#### [TO BE DONE]
Update the listing below by replacing "dropdown" with "drop-down menu" everywhere it occurs, leaving everything else unchanged.

● ● ● ● ● ● ●

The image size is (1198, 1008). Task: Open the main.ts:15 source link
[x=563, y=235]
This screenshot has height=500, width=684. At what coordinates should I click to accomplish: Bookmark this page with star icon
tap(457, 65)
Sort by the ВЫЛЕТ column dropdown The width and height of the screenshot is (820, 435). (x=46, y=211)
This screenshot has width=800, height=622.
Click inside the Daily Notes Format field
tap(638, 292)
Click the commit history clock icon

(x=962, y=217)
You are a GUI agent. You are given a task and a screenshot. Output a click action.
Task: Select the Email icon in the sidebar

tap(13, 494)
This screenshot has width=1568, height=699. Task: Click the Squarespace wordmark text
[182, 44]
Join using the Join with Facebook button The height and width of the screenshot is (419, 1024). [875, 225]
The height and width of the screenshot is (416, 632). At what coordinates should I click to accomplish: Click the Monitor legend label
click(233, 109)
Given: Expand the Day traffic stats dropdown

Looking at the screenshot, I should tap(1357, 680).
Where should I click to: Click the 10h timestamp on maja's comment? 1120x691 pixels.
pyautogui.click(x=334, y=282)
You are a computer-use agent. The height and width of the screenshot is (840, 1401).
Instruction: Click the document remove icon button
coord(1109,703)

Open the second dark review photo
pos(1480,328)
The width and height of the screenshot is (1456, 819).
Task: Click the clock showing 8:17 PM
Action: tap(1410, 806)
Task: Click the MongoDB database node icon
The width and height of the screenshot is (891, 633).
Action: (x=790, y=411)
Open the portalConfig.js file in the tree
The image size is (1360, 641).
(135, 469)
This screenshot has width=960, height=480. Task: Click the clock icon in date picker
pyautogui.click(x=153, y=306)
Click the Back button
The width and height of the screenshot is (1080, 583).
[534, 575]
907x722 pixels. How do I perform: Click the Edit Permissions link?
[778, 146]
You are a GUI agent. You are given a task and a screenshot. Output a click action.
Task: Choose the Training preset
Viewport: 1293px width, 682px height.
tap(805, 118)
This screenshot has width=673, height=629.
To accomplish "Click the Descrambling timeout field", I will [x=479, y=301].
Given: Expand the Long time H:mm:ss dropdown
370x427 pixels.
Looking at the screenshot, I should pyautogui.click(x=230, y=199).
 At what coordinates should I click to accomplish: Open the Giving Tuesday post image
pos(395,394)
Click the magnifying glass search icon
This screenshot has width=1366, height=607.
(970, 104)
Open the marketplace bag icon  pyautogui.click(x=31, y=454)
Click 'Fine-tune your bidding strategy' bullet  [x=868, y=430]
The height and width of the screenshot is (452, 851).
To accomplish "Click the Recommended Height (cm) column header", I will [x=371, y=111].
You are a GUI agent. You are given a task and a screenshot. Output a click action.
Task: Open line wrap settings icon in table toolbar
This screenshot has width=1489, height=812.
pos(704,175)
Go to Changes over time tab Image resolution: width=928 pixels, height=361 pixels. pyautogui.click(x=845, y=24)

● ● ● ● ● ● ●

#### [REPLY TO THE EXERCISE]
The image size is (1198, 1008). Task: Open the main.ts:15 source link
[x=563, y=235]
This screenshot has height=500, width=684. At what coordinates should I click to accomplish: Bookmark this page with star icon
tap(457, 65)
Sort by the ВЫЛЕТ column drop-down menu The width and height of the screenshot is (820, 435). (x=46, y=211)
This screenshot has width=800, height=622.
Click inside the Daily Notes Format field
tap(638, 292)
Click the commit history clock icon

(x=962, y=217)
You are a GUI agent. You are given a task and a screenshot. Output a click action.
Task: Select the Email icon in the sidebar

tap(13, 494)
This screenshot has width=1568, height=699. Task: Click the Squarespace wordmark text
[182, 44]
Join using the Join with Facebook button The height and width of the screenshot is (419, 1024). [875, 225]
The height and width of the screenshot is (416, 632). At what coordinates should I click to accomplish: Click the Monitor legend label
click(233, 109)
Given: Expand the Day traffic stats drop-down menu

Looking at the screenshot, I should tap(1357, 680).
Where should I click to: Click the 10h timestamp on maja's comment? 1120x691 pixels.
pyautogui.click(x=334, y=282)
You are a computer-use agent. The height and width of the screenshot is (840, 1401).
Instruction: Click the document remove icon button
coord(1109,703)

Open the second dark review photo
pos(1480,328)
The width and height of the screenshot is (1456, 819).
Task: Click the clock showing 8:17 PM
Action: tap(1410, 806)
Task: Click the MongoDB database node icon
The width and height of the screenshot is (891, 633).
Action: (x=790, y=411)
Open the portalConfig.js file in the tree
The image size is (1360, 641).
(135, 469)
This screenshot has width=960, height=480. Task: Click the clock icon in date picker
pyautogui.click(x=153, y=306)
Click the Back button
The width and height of the screenshot is (1080, 583).
[534, 575]
907x722 pixels. How do I perform: Click the Edit Permissions link?
[778, 146]
You are a GUI agent. You are given a task and a screenshot. Output a click action.
Task: Choose the Training preset
Viewport: 1293px width, 682px height.
tap(805, 118)
This screenshot has width=673, height=629.
To accomplish "Click the Descrambling timeout field", I will [x=479, y=301].
Given: Expand the Long time H:mm:ss drop-down menu
370x427 pixels.
Looking at the screenshot, I should pyautogui.click(x=230, y=199).
 At what coordinates should I click to accomplish: Open the Giving Tuesday post image
pos(395,394)
Click the magnifying glass search icon
This screenshot has width=1366, height=607.
(970, 104)
Open the marketplace bag icon  pyautogui.click(x=31, y=454)
Click 'Fine-tune your bidding strategy' bullet  [x=868, y=430]
The height and width of the screenshot is (452, 851).
To accomplish "Click the Recommended Height (cm) column header", I will [x=371, y=111].
You are a GUI agent. You are given a task and a screenshot. Output a click action.
Task: Open line wrap settings icon in table toolbar
This screenshot has width=1489, height=812.
pos(704,175)
Go to Changes over time tab Image resolution: width=928 pixels, height=361 pixels. pyautogui.click(x=845, y=24)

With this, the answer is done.